Carbonyl stress refers to the pathological accumulation of reactive carbonyl species in the body, damaging cells and tissues and contributing to chronic diseases.

What is Carbonyl Stress?

Carbonyl stress is a biochemical condition characterized by the excessive accumulation of highly reactive molecules known as reactive carbonyl species (RCS). These compounds are byproducts of normal metabolic processes but become harmful when they accumulate beyond the body's ability to neutralize them. They can irreversibly damage proteins, fats, and DNA, and are recognized as key contributors to a wide range of chronic and age-related diseases.

Causes and Origins

Reactive carbonyl species are generated through several metabolic pathways:

Oxidative stress: Increased oxidative activity leads to the breakdown of fatty acids and sugars, releasing aldehydes and ketones – the hallmark carbonyl compounds.
Glycation: In a process similar to the Maillard reaction in cooking, sugars spontaneously react with proteins in the body, producing reactive carbonyls such as methylglyoxal and glyoxal.
Lipid peroxidation: The oxidative degradation of fats generates reactive aldehydes like 4-hydroxynonenal (4-HNE) and malondialdehyde (MDA).
External sources: Cigarette smoke, excessive alcohol intake, heavily heated foods (e.g., fried or grilled foods), and environmental pollutants can increase the body's carbonyl burden.

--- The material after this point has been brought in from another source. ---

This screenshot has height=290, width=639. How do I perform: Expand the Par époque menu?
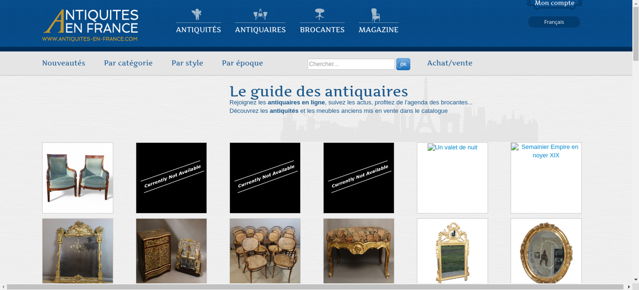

Under normal conditions, the body neutralizes these compounds through enzymatic detoxification systems such as the glyoxalase system. Carbonyl stress arises when production exceeds the capacity of these defenses.

Mechanism of Action and Cellular Damage

Reactive carbonyl species are highly reactive and form covalent bonds with proteins in a process called protein carbonylation. This leads to:

Structural and functional impairment of enzymes and structural proteins
Formation of Advanced Glycation Endproducts (AGEs) and Advanced Lipoxidation Endproducts (ALEs), which accumulate in tissues over time
Activation of inflammatory pathways via the receptor RAGE (Receptor for Advanced Glycation Endproducts)
Mitochondrial dysfunction and impaired cellular energy production
Increased risk of DNA mutations and programmed cell death (apoptosis)

Associated Diseases

Carbonyl stress has been linked to the development and progression of numerous chronic diseases:

Diabetes mellitus: Elevated blood glucose promotes the formation of methylglyoxal and AGEs, accelerating diabetic complications such as kidney damage and retinopathy.
Cardiovascular diseases: Carbonyl compounds contribute to arterial stiffness and atherosclerosis.
Neurodegenerative diseases: Elevated levels of carbonylated proteins have been detected in the brains of individuals with Alzheimer's and Parkinson's disease.
Chronic kidney disease: Impaired excretion of RCS leads to significantly elevated carbonyl stress in kidney patients.
Aging: Carbonyl stress is considered one of the key molecular drivers of biological aging.

Diagnosis and Measurement

Carbonyl stress can be assessed through various biomarkers in blood and urine:

Carbonylated proteins in plasma (measured by ELISA or spectrophotometry)
Methylglyoxal and other reactive dicarbonyls in serum
AGE levels in blood or via non-invasive skin fluorescence measurement (AGE Reader)
Malondialdehyde (MDA) and 4-HNE as markers of lipid peroxidation

These measurements are primarily used in research settings; standardized clinical routine testing is not yet fully established.

Treatment and Prevention

Several strategies can help reduce or prevent carbonyl stress:

Diet and Lifestyle

Reducing consumption of heavily heated foods (fried, grilled) to lower exogenous AGE intake
Adopting a Mediterranean or plant-rich diet high in antioxidants
Avoiding smoking and excessive alcohol consumption
Regular physical activity to enhance cellular detoxification capacity

Micronutrients and Supplements

Thiamine (Vitamin B1) and Pyridoxamine (Vitamin B6): inhibit AGE formation
Alpha-lipoic acid: a potent antioxidant that supports neutralization of reactive carbonyls
Carnosine: a naturally occurring dipeptide that acts as a carbonyl scavenger
Quercetin and resveratrol: plant-based polyphenols with anti-carbonylation properties

Medical Approaches

Optimal blood glucose management in diabetes to reduce methylglyoxal formation
Ongoing research into specific carbonyl scavengers as future pharmaceutical candidates

References

Rabbani, N. & Thornalley, P.J. (2015): Dicarbonyl stress in cell and tissue dysfunction contributing to ageing and disease. Biochemical and Biophysical Research Communications, 458(2), 221–226.
Vistoli, G. et al. (2013): Advanced glycoxidation and lipoxidation end products (AGEs and ALEs): an overview of their mechanisms of formation. Free Radical Research, 47(Suppl 1), 3–27.
Aldini, G. et al. (2013): Intervention strategies to inhibit protein carbonylation by reactive carbonyl species. Medicinal Research Reviews, 27(6), 817–868.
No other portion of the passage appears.